Before I put the link to the Google directory (as part of my strategy to overcome the florida effect) in February that directory category did not appear in the SERPs for widget insurance and to be honest you wouldn't have expected it to be.
Best wishes
Sid
Also, on a related front, do you feel that outbound links to relevant (tightly themed) sites help both pages rank well for kw's related to those two pages?
A few weeks after Florida and loosing all rankings, as an experiment, I decided to link out only to broadly related super-authority sites from my index page. A week later, I was ranked with or above the super authority sites for the kw combo "business 2 business". My site is a broad match to this kw (never targeted and not normally ranked).
In addition, "business 2 business" was nowhere to be found in my site (not just the index page).
This proved that G was ranking my site based on a broad-theme-match from the outgoing links on my index page.

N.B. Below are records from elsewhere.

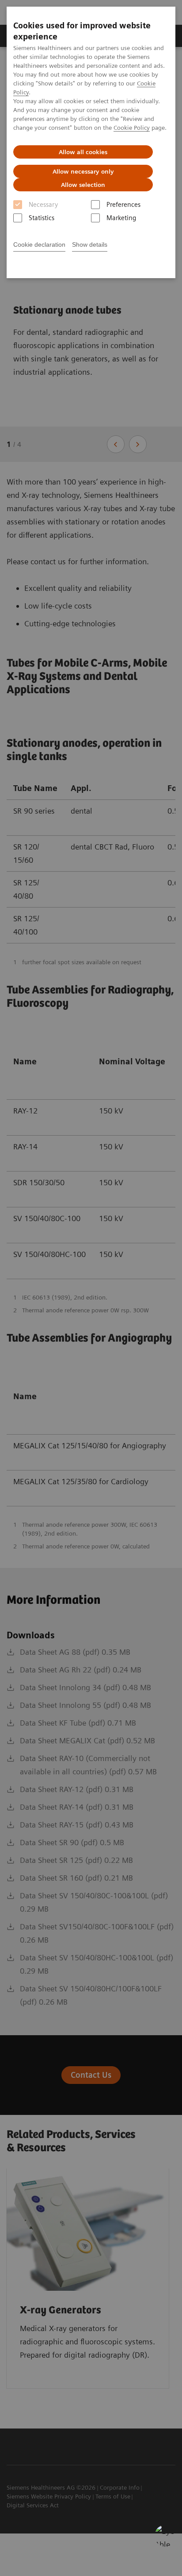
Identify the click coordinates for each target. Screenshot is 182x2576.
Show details (89, 244)
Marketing (121, 218)
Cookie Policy (132, 127)
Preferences (123, 205)
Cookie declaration (39, 244)
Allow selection (83, 184)
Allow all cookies (83, 151)
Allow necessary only (83, 171)
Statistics (41, 218)
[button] (166, 2536)
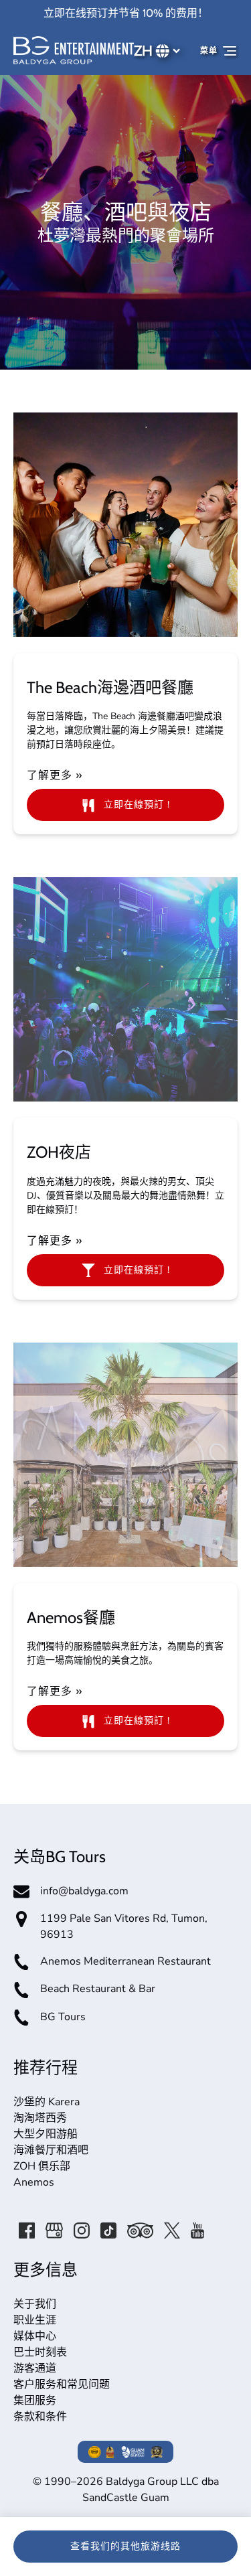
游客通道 (34, 2368)
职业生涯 (34, 2320)
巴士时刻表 (40, 2352)
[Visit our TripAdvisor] (140, 2230)
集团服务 (34, 2400)
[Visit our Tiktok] (108, 2230)
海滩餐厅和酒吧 (50, 2150)
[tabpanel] (125, 524)
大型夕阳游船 (45, 2134)
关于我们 (34, 2304)
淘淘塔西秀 (40, 2118)
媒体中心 (34, 2336)
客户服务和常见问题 (61, 2384)
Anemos (33, 2182)
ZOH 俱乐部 (41, 2166)
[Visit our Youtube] (197, 2230)
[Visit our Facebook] (27, 2230)
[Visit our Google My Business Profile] (54, 2230)
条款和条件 (40, 2416)
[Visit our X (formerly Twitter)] (172, 2230)
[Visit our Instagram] (82, 2230)
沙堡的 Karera (46, 2102)
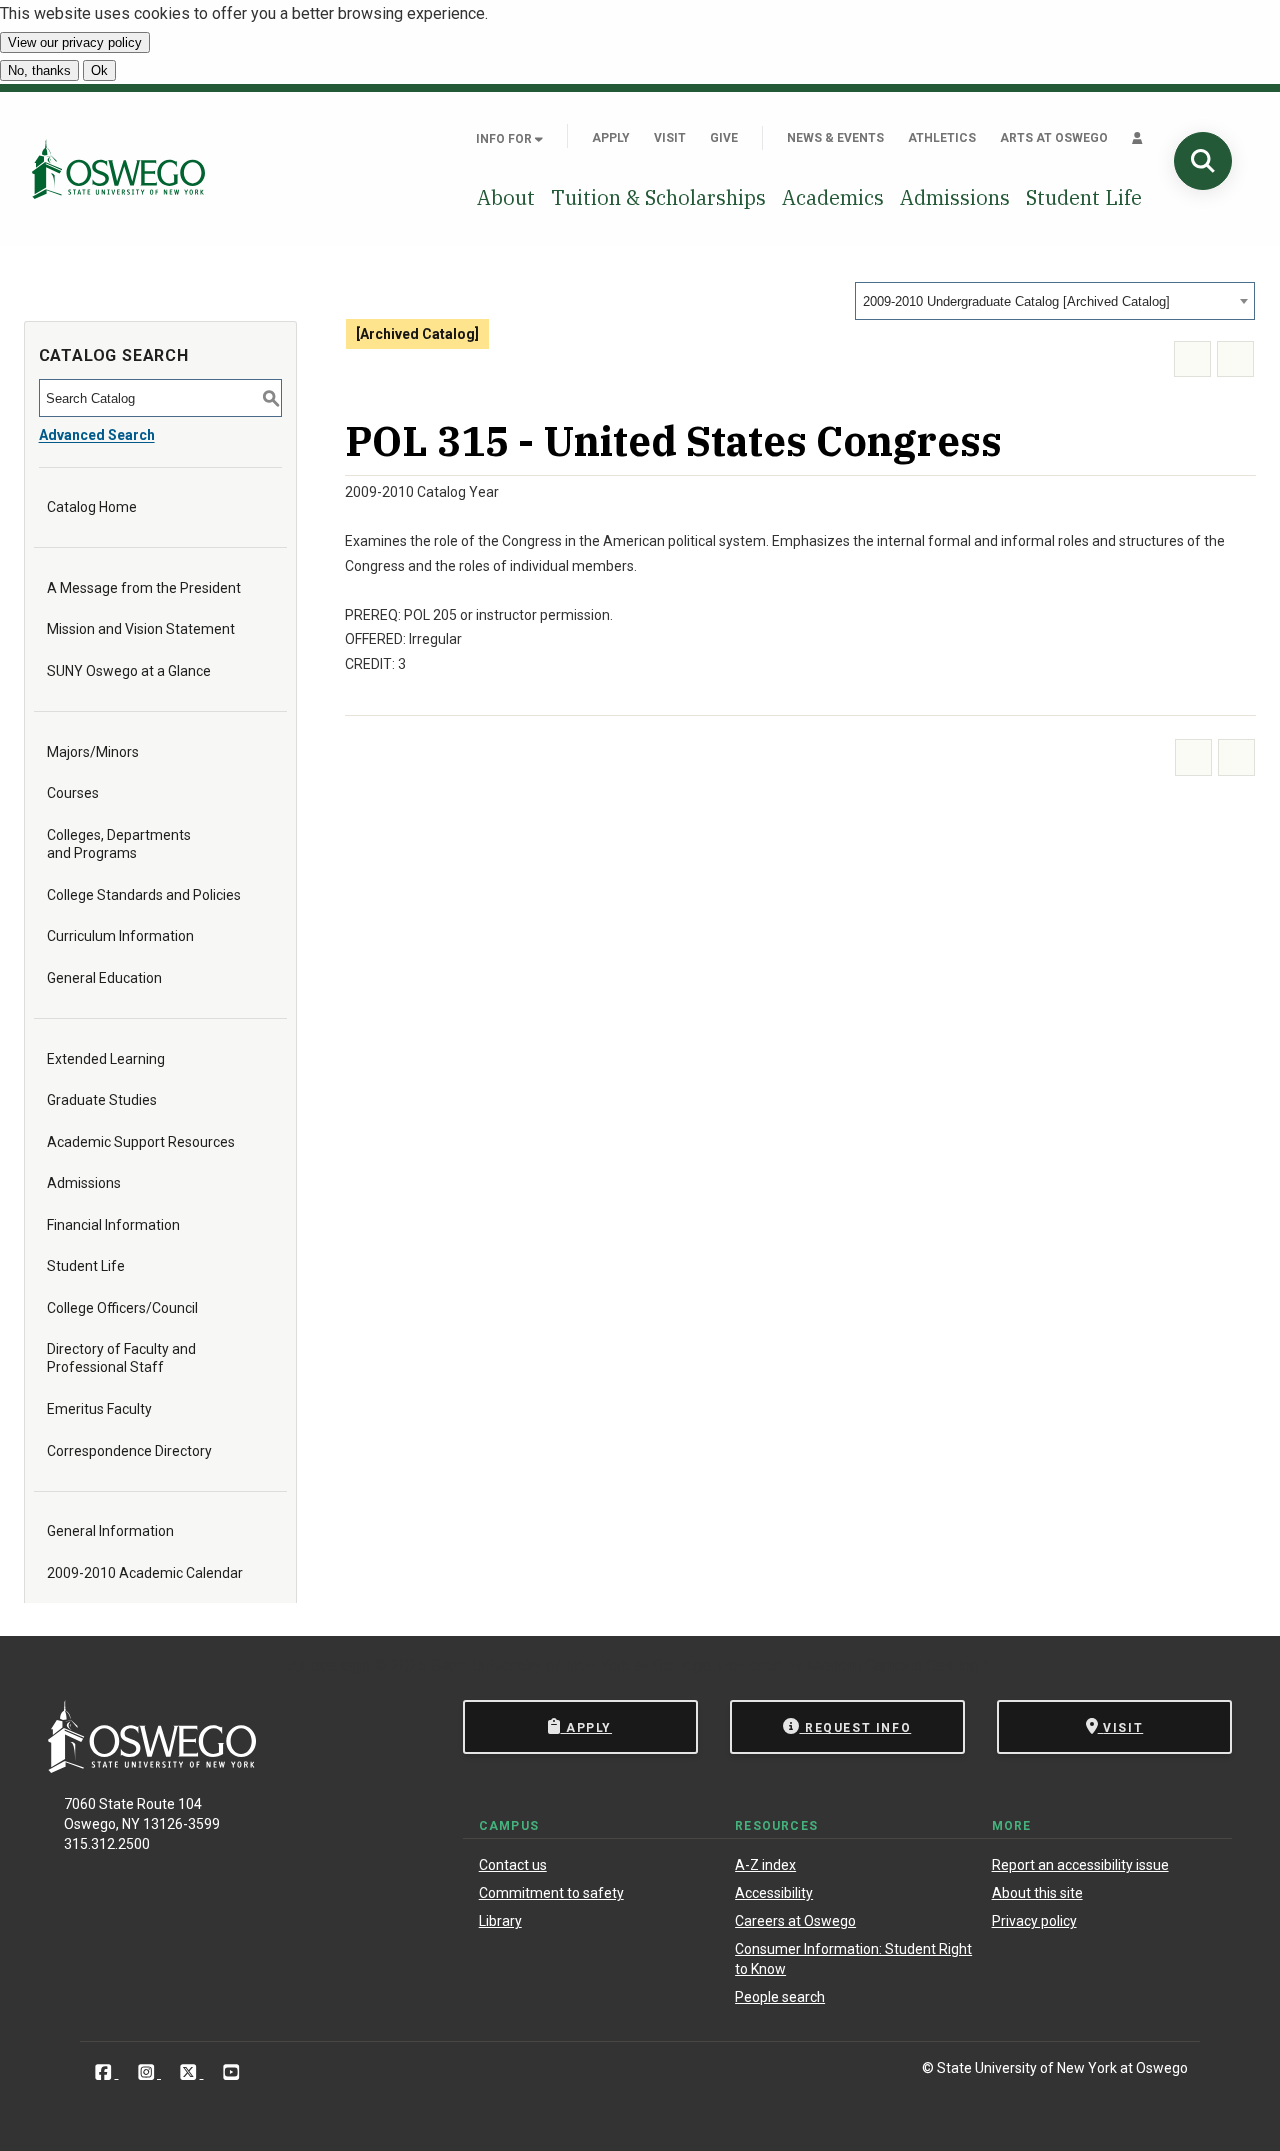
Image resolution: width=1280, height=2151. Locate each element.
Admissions (955, 197)
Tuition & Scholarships (658, 197)
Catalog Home (92, 507)
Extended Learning (106, 1059)
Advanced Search (97, 435)
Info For (505, 139)
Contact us (513, 1865)
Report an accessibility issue (1080, 1865)
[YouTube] (231, 2071)
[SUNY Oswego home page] (118, 169)
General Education (104, 978)
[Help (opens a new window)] (1235, 359)
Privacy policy (1034, 1921)
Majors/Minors (93, 752)
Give (724, 138)
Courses (73, 793)
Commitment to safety (551, 1893)
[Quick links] (1137, 138)
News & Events (835, 138)
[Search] (1203, 161)
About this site (1037, 1893)
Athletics (942, 138)
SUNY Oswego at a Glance (129, 671)
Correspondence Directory (129, 1451)
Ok (99, 70)
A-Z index (765, 1865)
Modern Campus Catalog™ (898, 1665)
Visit (670, 138)
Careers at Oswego (795, 1921)
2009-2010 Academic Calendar (145, 1573)
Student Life (1084, 197)
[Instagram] (148, 2071)
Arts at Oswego (1054, 138)
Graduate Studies (102, 1100)
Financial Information (113, 1225)
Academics (833, 197)
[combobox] (1055, 301)
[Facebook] (105, 2071)
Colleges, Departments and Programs (119, 844)
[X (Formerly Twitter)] (190, 2071)
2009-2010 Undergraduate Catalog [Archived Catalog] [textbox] (1016, 301)
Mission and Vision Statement (141, 629)
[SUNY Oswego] (152, 1767)
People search (780, 1997)
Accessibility (774, 1893)
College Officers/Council (122, 1308)
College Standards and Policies (144, 895)
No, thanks (39, 70)
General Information (110, 1531)
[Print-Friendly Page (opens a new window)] (1192, 359)
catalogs (340, 1665)
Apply (611, 138)
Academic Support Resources (141, 1142)
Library (500, 1921)
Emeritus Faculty (99, 1409)
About (506, 197)
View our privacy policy (75, 42)
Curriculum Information (120, 936)
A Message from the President (144, 588)
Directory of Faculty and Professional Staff (121, 1358)
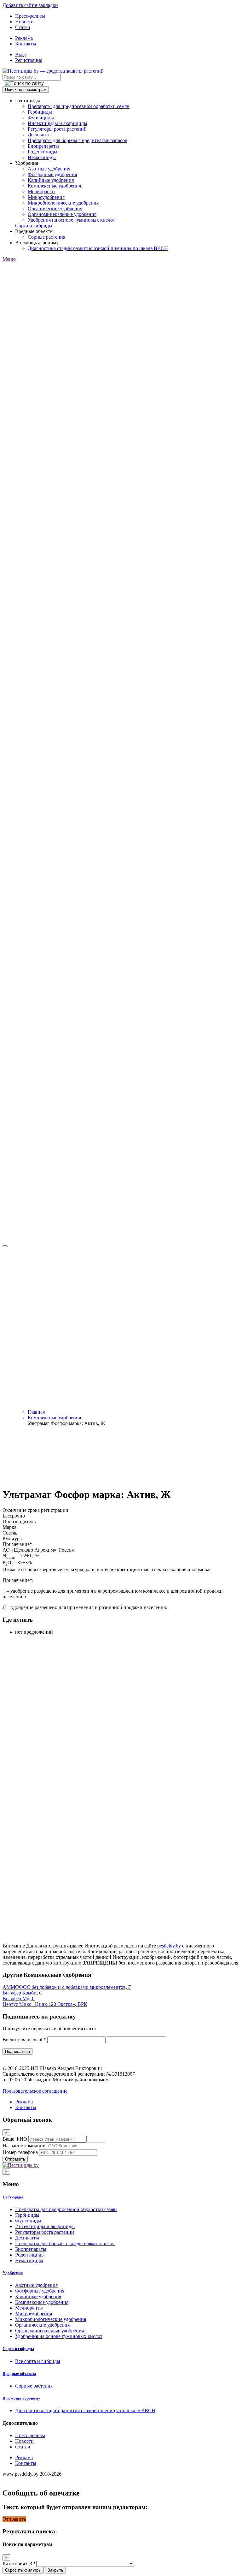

As soon as the links were removed, my ranking was removed from this keyword combo. I've not been able to duplicate this since update Austin. Now, it seems the more I link out to important and useful information, the less it affects my ranking status.
But alas, it helps my visitors and that's all that matters... right? :)
So, let's assume it's something else. Let's say you had, well, let's just say 1000 students of any discipline, and you had been given a task to pick the ten best ones, aka the top 1%. What would you do? ...okay, but then what about if they suddently more or less all had figured out how to get those A grades, how would you do then?
You know that some of the good guys are plain lazy, and you know that all of the bad guys are cheating, and you know that if you want to be best at picking that 1% then you just can't afford to rely solely on those grades anymore (although you still need them to some extent), so... what's next?
Oh, and it has to be a really simple solution too, btw.